REQUIREMENT:
Reproduce exactly the span of lines that opens with the line containing "Instruction: Select the" and closes with the last line of the entries below.

RECORDS PROVIDED:

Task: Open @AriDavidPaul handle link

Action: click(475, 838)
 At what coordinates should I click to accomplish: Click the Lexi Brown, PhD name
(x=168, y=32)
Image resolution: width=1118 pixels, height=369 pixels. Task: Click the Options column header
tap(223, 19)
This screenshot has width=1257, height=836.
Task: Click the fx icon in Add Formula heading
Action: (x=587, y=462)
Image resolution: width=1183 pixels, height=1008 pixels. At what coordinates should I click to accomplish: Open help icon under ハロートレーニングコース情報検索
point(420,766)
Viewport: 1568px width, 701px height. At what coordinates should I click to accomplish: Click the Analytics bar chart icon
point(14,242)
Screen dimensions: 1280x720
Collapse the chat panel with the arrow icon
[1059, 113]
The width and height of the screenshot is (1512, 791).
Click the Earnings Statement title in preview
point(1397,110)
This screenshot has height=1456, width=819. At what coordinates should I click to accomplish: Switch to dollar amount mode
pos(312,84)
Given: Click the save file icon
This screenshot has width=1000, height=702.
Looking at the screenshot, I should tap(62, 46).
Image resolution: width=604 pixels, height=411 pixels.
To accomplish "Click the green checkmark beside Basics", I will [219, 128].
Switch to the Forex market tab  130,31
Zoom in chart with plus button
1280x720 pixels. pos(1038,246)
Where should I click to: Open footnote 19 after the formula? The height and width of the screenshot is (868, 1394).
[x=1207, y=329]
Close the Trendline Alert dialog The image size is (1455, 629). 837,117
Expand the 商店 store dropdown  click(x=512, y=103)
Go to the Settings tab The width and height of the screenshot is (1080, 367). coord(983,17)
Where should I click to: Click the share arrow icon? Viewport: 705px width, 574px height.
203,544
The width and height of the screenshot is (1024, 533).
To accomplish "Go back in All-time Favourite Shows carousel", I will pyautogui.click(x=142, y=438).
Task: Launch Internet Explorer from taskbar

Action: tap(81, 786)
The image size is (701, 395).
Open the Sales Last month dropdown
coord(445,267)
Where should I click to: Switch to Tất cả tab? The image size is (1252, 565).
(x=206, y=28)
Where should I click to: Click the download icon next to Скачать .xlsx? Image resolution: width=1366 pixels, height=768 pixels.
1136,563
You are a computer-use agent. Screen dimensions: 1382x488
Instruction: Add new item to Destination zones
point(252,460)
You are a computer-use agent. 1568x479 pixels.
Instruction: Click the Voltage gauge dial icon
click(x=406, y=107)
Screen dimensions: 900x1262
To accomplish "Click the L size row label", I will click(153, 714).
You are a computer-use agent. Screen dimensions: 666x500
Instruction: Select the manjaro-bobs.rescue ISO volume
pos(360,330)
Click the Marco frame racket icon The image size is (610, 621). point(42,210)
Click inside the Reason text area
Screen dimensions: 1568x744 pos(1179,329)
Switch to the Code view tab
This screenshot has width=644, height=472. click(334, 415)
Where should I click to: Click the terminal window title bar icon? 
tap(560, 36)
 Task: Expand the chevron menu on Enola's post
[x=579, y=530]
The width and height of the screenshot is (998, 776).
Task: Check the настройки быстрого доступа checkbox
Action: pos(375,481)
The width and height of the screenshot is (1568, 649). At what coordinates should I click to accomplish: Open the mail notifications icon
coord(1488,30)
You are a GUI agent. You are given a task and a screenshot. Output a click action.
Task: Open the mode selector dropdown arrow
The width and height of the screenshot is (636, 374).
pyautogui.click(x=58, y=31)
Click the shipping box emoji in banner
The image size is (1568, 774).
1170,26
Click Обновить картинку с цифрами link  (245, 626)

OUTPUT OF THE TASK:
Instruction: Select the manjaro-bobs.rescue ISO volume
pos(360,330)
Click the Marco frame racket icon The image size is (610, 621). point(42,210)
Click inside the Reason text area
Screen dimensions: 1568x744 pos(1179,329)
Switch to the Code view tab
This screenshot has width=644, height=472. click(334, 415)
Where should I click to: Click the terminal window title bar icon? 
tap(560, 36)
 Task: Expand the chevron menu on Enola's post
[x=579, y=530]
The width and height of the screenshot is (998, 776).
Task: Check the настройки быстрого доступа checkbox
Action: pos(375,481)
The width and height of the screenshot is (1568, 649). At what coordinates should I click to accomplish: Open the mail notifications icon
coord(1488,30)
You are a GUI agent. You are given a task and a screenshot. Output a click action.
Task: Open the mode selector dropdown arrow
The width and height of the screenshot is (636, 374).
pyautogui.click(x=58, y=31)
Click the shipping box emoji in banner
The image size is (1568, 774).
1170,26
Click Обновить картинку с цифрами link  (245, 626)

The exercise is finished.